遺伝子診療科では、遺伝に関する不安や心配を感じておられる方、遺伝性の病気や症状をもつ患者さんやそのご家族に対して遺伝カウンセリングを行っています。担当は、臨床遺伝専門医(3名)と認定遺伝カウンセラー(2名)が中心となり、必要に応じて他診療科の臨床遺伝専門医や各診療科の主治医が加わったチームで対応しています。

平成30年度に保険適用の遺伝学的検査が全て実施できる体制を整え、令和2年度には173件の遺伝学的検査を実施しました。

令和2年度は、週12枠、各60~90分で、393件(初診209件/再診184件)の遺伝カウンセリングを実施しました(昨年度比144件増)。来談者は山陰に居住されている方がほとんどですが、鳥取、島根両県を除く中国、近畿地方にお住いの方もおり、全国から来られています。従来、当院では小児領域の疾患に対する遺伝カウンセリングの割合が多かったのですが、最近では遺伝性腫瘍、周産期領域の遺伝カウンセリング数が増加しており、令和2年度はこれら2つの領域の遺伝カウンセリング件数が全体の5割以上を占めました。

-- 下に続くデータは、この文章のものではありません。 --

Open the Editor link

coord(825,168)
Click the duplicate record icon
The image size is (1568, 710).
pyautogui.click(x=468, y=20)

現在、本邦におけるがんゲノム医療推進の認識が広がる中、当院でもより充実した体制で対応していく必要があることから、関連する診療科と協力し、遺伝性腫瘍患者の拾い上げとフォローアップのための連携体制を構築しています。遺伝性乳がん卵巣がん症候群(HBOC)診療にあたっては女性診療科、乳腺外科、泌尿器科、消化器内科、消化器外科医師、看護師と連携し、平成29年2月から毎月HBOC診療ミーティングを行い、HBOC診療にあたっています。平成30年度に再発・転移性乳がん、令和元年に進行卵巣がん、令和2年に去勢抵抗性前立腺がん、および治癒切除不能な膵癌におけるBRCAコンパニオン診断が保険診療となり、当院では検査前後の遺伝カウンセリングを当科で実施しています(令和2年度103件)。また、一般社団法人日本遺伝性乳癌卵巣癌総合診療制度機構の施設認定である｢遺伝性乳癌卵巣癌総合診療連携施設｣に認定されており、データ登録研究に参加しています。昨年度は96件の登録を行いました。

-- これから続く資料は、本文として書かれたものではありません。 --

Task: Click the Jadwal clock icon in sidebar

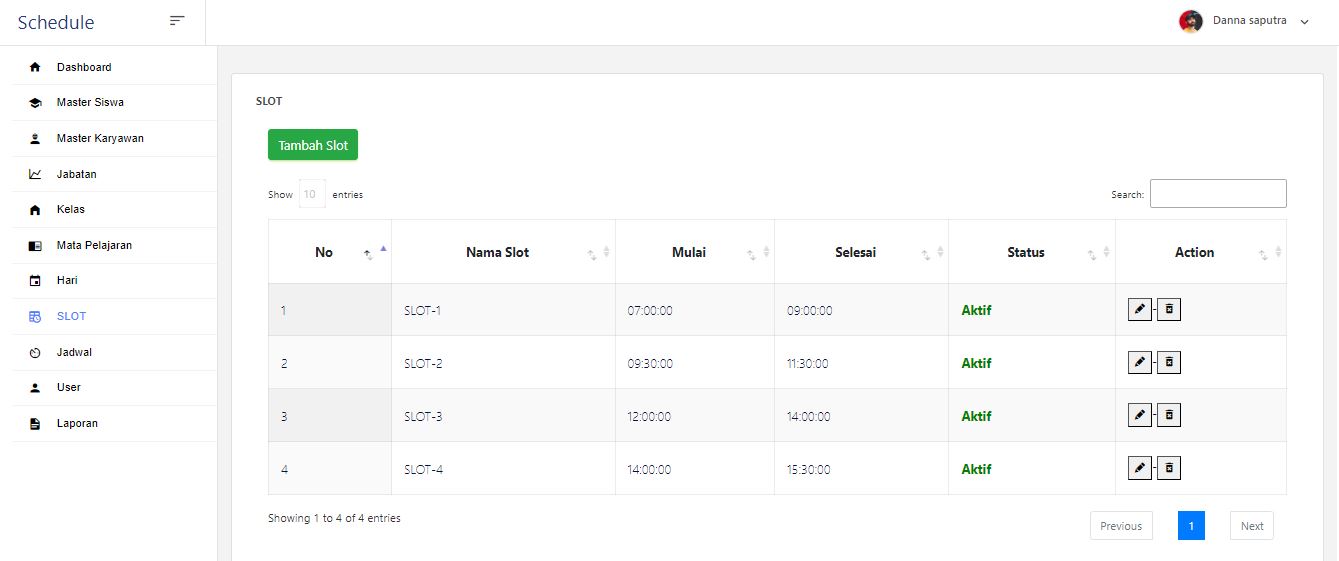Action: pyautogui.click(x=35, y=353)

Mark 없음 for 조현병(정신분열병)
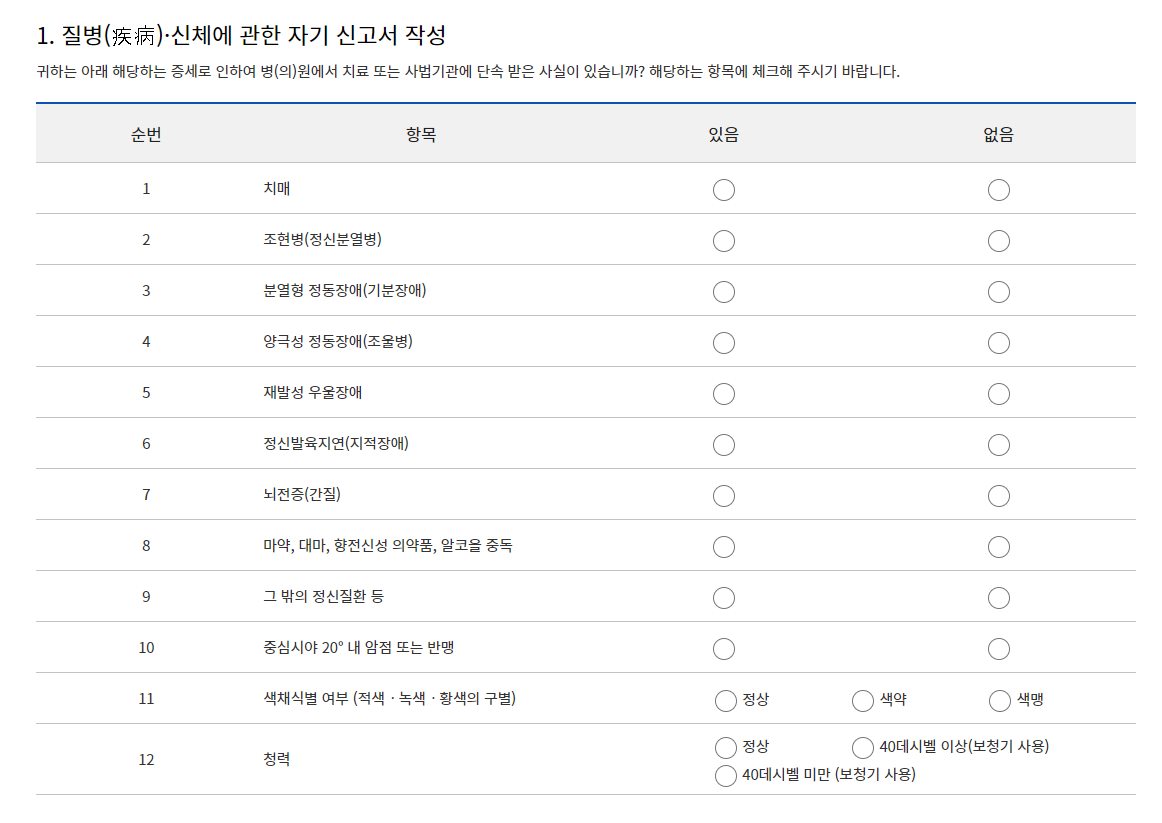click(998, 240)
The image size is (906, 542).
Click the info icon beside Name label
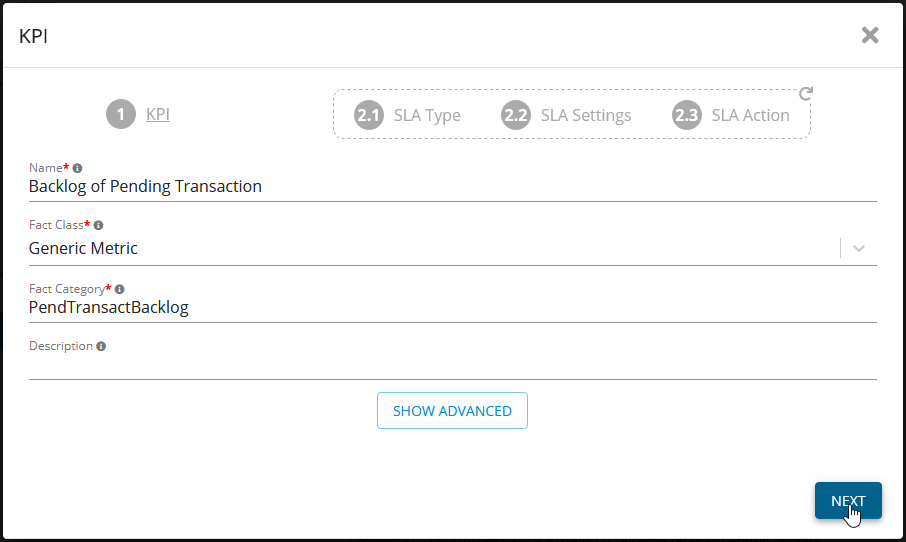(x=78, y=168)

｢新型出生前診断(NIPT)｣は全国で臨床研究として実施されており｢母体血中cell-free DNA胎児染色体検査｣とも呼ばれています。本検査を行うためには、臨床遺伝専門医や認定遺伝カウンセラーが検査前後に適切な遺伝カウンセリングを提供できること、そして日本医学会の認可を受けている必要があります。日本医学会の認可を得て、｢母体血中cell-free DNA を用いた無侵襲的出生前遺伝学的検査の臨床研究(代表;NIPTコンソーシアム)｣を平成26年3月から実施しています (令和2年度31件)。

平成28年度から日本医療研究開発機構(AMED)が主導で行っている、未診断疾患イニシアチブ(IRUD)の山陰唯一の拠点病院として、未診断疾患症例に対する医療体制構築研究に携わっています。具体的には、院内外から未診断症例の紹介を受け、遺伝カウンセリングの上、同意が得られた家系の検体を解析センターへ送っています(令和2年度15家系41人)。また、遺伝子診療科が中心となり院内23診療科の委員からなるIRUD診断委員会を組織し、症例の適応の可否の検討や情報共有などを行っています。

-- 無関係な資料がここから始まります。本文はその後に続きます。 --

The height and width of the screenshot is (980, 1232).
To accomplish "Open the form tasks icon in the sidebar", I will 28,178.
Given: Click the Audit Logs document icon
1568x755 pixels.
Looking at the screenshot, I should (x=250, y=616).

遺伝子解析技術、遺伝医療の進歩により、ゲノム医療の推進が様々な分野で急速に進められています。疾患の原因が遺伝子レベルで解明されるようになってきており、遺伝カウンセリングのニーズは今後も増加すると考えられます。遺伝子診療科の受診者数は2009年の開設以来毎年増加傾向にあります。最新の情報、医療を確実に提供するのみならず、今後も地域の皆様のニーズにお応えしながら、ご相談に対して細やかな対応ができるよう、遺伝子診療科一同、真摯に取り組んでまいります。